__YOUR ASSIGNMENT__
Set down the listing below again, exactly as written.
(TASK DATA begins)
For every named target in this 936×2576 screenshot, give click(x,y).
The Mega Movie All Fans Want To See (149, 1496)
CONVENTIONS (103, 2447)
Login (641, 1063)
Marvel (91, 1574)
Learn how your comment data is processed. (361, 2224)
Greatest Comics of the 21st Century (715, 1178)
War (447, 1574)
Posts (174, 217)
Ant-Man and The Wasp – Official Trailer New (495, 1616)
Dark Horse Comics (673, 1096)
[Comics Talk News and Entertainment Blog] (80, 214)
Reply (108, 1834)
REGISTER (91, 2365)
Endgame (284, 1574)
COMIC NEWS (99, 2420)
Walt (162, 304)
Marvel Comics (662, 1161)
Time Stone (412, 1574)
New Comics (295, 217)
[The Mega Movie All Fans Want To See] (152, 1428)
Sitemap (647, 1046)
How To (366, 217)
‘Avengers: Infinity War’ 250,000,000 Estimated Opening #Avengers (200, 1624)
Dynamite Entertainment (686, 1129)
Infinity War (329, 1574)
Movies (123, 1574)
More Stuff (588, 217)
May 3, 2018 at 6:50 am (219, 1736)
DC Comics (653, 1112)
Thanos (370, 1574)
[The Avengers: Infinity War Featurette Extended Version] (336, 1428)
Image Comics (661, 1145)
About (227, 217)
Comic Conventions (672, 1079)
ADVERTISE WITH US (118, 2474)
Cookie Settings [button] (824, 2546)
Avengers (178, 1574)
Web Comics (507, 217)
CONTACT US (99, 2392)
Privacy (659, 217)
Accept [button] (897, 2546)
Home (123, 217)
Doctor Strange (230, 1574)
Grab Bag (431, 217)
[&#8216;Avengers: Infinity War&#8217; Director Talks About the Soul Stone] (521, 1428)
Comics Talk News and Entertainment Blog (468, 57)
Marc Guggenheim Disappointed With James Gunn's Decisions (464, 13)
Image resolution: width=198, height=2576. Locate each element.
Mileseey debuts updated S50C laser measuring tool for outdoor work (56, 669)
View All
(TASK DATA ends)
__SOLUTION__
For every named target in this 936×2576 screenshot, give click(x,y).
The Mega Movie All Fans Want To See (149, 1496)
CONVENTIONS (103, 2447)
Login (641, 1063)
Marvel (91, 1574)
Learn how your comment data is processed. (361, 2224)
Greatest Comics of the 21st Century (715, 1178)
War (447, 1574)
Posts (174, 217)
Ant-Man and The Wasp – Official Trailer New (495, 1616)
Dark Horse Comics (673, 1096)
[Comics Talk News and Entertainment Blog] (80, 214)
Reply (108, 1834)
REGISTER (91, 2365)
Endgame (284, 1574)
COMIC NEWS (99, 2420)
Walt (162, 304)
Marvel Comics (662, 1161)
Time Stone (412, 1574)
New Comics (295, 217)
[The Mega Movie All Fans Want To See] (152, 1428)
Sitemap (647, 1046)
How To (366, 217)
‘Avengers: Infinity War’ 250,000,000 Estimated Opening #Avengers (200, 1624)
Dynamite Entertainment (686, 1129)
Infinity War (329, 1574)
Movies (123, 1574)
More Stuff (588, 217)
May 3, 2018 at 6:50 am (219, 1736)
DC Comics (653, 1112)
Thanos (370, 1574)
[The Avengers: Infinity War Featurette Extended Version] (336, 1428)
Image Comics (661, 1145)
About (227, 217)
Comic Conventions (672, 1079)
ADVERTISE WITH US (118, 2474)
Cookie Settings [button] (824, 2546)
Avengers (178, 1574)
Web Comics (507, 217)
CONTACT US (99, 2392)
Privacy (659, 217)
Accept [button] (897, 2546)
Home (123, 217)
Doctor Strange (230, 1574)
Grab Bag (431, 217)
[&#8216;Avengers: Infinity War&#8217; Director Talks About the Soul Stone] (521, 1428)
Comics Talk News and Entertainment Blog (468, 57)
Marc Guggenheim Disappointed With James Gunn's Decisions (464, 13)
Image resolution: width=198, height=2576. Locate each element.
Mileseey debuts updated S50C laser measuring tool for outdoor work (56, 669)
View All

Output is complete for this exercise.